Another option for online purchases
As consumers grow more comfortable with real-time payments, merchants may offer a new checkout option for online shoppers that do not involve a credit or debit card, according to Bank of America’s J.P. Jolly.
From the merchant’s perspective, a direct withdrawal from a shopper's bank account offers the benefit of real-time collections. It could also cut out the costs associated with processing debit and credit card payments.
Of course, many consumers already conditioned to using credit and debit cards to make purchases online might balk at giving up information that would give merchants direct access to their bank accounts. But they might be willing if the merchant offered an incentive to not use debit or credit, such as a discount or rewards points that could later be redeemed.
“The bigger opportunity is that you have a lot of merchants who are maybe going to look at an opportunity to try to change consumer behavior,” Jolly said.
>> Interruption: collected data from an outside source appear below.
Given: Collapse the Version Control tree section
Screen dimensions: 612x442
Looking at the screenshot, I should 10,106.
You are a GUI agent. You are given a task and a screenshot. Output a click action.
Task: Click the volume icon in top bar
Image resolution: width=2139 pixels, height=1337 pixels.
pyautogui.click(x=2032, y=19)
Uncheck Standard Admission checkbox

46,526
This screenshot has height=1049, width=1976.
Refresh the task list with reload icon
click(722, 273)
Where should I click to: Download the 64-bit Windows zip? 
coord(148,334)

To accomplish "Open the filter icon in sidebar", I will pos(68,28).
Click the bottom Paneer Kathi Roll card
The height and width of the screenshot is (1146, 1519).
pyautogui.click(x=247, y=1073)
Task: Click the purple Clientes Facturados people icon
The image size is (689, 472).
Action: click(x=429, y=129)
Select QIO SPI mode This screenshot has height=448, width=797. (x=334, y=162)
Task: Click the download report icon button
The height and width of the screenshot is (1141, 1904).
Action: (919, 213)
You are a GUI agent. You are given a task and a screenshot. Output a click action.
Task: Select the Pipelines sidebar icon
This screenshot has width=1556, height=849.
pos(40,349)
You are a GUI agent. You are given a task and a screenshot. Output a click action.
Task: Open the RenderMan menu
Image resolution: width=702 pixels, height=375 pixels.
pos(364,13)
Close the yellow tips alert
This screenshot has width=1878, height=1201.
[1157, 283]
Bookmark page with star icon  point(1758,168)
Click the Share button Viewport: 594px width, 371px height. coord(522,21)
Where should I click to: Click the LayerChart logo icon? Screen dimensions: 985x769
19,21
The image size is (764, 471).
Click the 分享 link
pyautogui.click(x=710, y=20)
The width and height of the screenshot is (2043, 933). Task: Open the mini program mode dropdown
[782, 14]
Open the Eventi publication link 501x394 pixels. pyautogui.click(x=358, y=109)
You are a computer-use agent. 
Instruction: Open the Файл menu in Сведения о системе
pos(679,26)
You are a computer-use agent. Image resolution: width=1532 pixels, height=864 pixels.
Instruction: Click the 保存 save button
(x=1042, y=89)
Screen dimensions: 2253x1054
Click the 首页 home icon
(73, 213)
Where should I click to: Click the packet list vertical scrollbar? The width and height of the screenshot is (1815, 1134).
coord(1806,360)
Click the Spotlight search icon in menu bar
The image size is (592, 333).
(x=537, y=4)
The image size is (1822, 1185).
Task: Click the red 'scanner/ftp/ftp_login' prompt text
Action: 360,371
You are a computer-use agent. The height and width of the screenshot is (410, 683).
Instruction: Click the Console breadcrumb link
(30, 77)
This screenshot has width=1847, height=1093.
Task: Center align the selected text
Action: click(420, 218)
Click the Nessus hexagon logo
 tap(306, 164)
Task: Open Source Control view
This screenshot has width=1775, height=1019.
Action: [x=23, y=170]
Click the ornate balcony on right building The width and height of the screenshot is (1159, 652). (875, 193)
Jolly noted that a shift to real-time payments in e-commerce could have an impact on B of A’s merchant acquiring business, which helps process card payments for businesses. But he said that the move, overall, could allow the bank’s commercial clients to become more efficient.
The return of checking account fees?
The widespread adoption of real-time payments, whenever it happens, will likely make consumers’ and businesses’ lives easier, but it could also put a damper on banks’ fee-based revenue.
For consumers, up-to-date checking account balances will help them avoid overdrafts. Online retailers’ use of faster payments technology could eliminate interchange fees. And companies that pay their bills using new technologies could avoid wire-transfer charges.
Banks, of course, will want to find new ways to recoup all that lost revenue, and FirstBank's Reuter said they will need to give serious consideration to reintroducing fees on checking accounts.
“As an industry, we’re not going to just sit by and let our revenues disappear,” he said. “I think there will be a restructuring of how we price accounts, to be very honest.”
It's happening. Train clients and employees accordingly
That’s according to Charles Ellert, payments strategy leader at Verizon.
“The banks ... are talking to Verizon, but I don’t know that they are talking to the small and medium-size businesses about the opportunity,” Ellert said. “That message needs to be clear, consistent, and it also needs to be clear and consistent with consumers.”
B of A has spent time training its front-line business bankers about how faster payments will work, to make sure clients are aware of their options, according to J.P. Jolly.
“What we’ve been doing is making sure that our bankers, our treasury sales officers, are aware of efforts around real-time payments,” Jolly said. “They’ve been briefed, and they know we have a timeline.”